**Extrait choisi**
-------
Le sentier nous fait prendre de l’altitude au milieu de la forêt. Pour la première fois de la course, je me retrouve un moment seul, personne devant, personne derrière à portée de vue. Je l’avoue, cela fait du bien, c’est le signal que la course est vraiment lancée. Au fil de la montée, les coups d’œil se succèdent à mesure que le soleil baisse sur l’horizon. C’est presque au sommet du Mont Férion que la boule rouge disparaît derrière les cimes. Le passage à la Tour de Guet marque les début de la descente, relativement agréable au début, sur des sentiers forestiers, puis plus casse-pattes par la suite, notamment en raison du revêtement fait de pierres roulant sous les semelles et de poussière donnant des situations dignes de Holiday on Ice.

 

Un autre facteur rend la descente plus tendue que prévu : la nuit tombante. Comme bon nombre de coreligionnaires, je n’ai pas envie de m’arrêter pour sortir la frontale et donner un éclairage correct à ma progression. C’est parfois à tâton que je trouve ma voie – ce qui ne m’empêche pas de dépasser des concurrents éclairés mais peu vaillants en descente – et c’est carrément dans la nuit noire que je débouche, sans lumière, à la première base de vie, après 33km, en un peu moins de 7h. Je n’ai pas vu le temps passer… Malgré une fatigue toute relative, je m’efforce de m’arrêter suffisamment longtemps, de manger soupe et pâtes, de boire, de relaxer les jambes. Le chemin est encore long… Je m’équipe pour la nuit – ce qui correspond à bien peu de changements vu que la température est fort plaisante, mais nécessite quand même de préparer la veste coupe-vent pour qu’elle soit à disposition à première réquisition dans une partie accessible de mon sac.
-------
**Données**
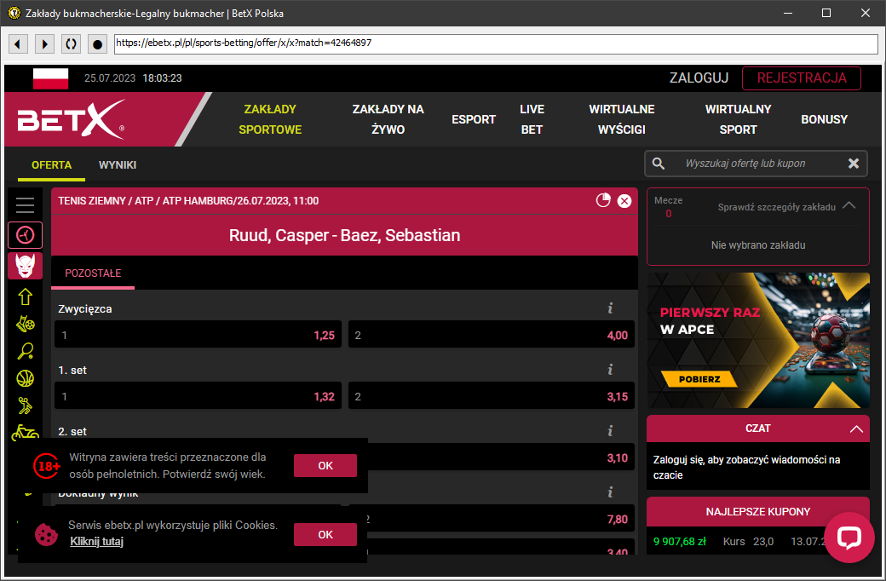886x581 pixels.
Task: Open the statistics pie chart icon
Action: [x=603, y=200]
-------
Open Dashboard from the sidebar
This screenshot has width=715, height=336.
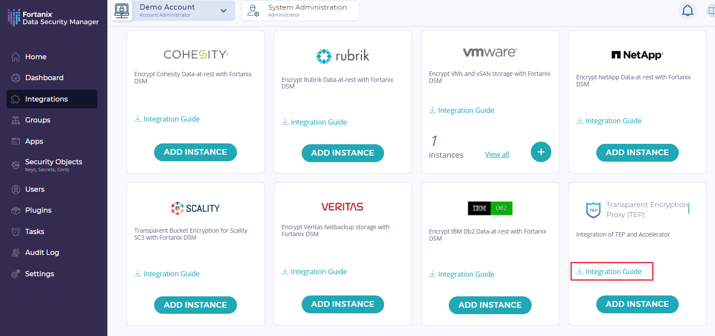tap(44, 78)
-------
**Travail à réaliser**
1) Extrayez du récit de course, sans aucune modification, le passage qui va de « Le sentier nous » jusqu'à « Holiday on Ice. ».
2) Indiquez si chacune des affirmations suivantes concorde avec le récit de course, en répondant par oui ou par non et en citant à l'identique les mots du récit qui tranchent : (a) le coureur atteint la première base de vie après 33 km ; (b) le coureur s'arrête pour allumer sa frontale pendant la descente ; (c) la température de la nuit est désagréable.

**Corrigé ci-dessous**
1)
Le sentier nous fait prendre de l’altitude au milieu de la forêt. Pour la première fois de la course, je me retrouve un moment seul, personne devant, personne derrière à portée de vue. Je l’avoue, cela fait du bien, c’est le signal que la course est vraiment lancée. Au fil de la montée, les coups d’œil se succèdent à mesure que le soleil baisse sur l’horizon. C’est presque au sommet du Mont Férion que la boule rouge disparaît derrière les cimes. Le passage à la Tour de Guet marque les début de la descente, relativement agréable au début, sur des sentiers forestiers, puis plus casse-pattes par la suite, notamment en raison du revêtement fait de pierres roulant sous les semelles et de poussière donnant des situations dignes de Holiday on Ice.

2)
(a) Oui : « je débouche, sans lumière, à la première base de vie, après 33km, en un peu moins de 7h ».
(b) Non : « je n’ai pas envie de m’arrêter pour sortir la frontale ».
(c) Non : « la température est fort plaisante ».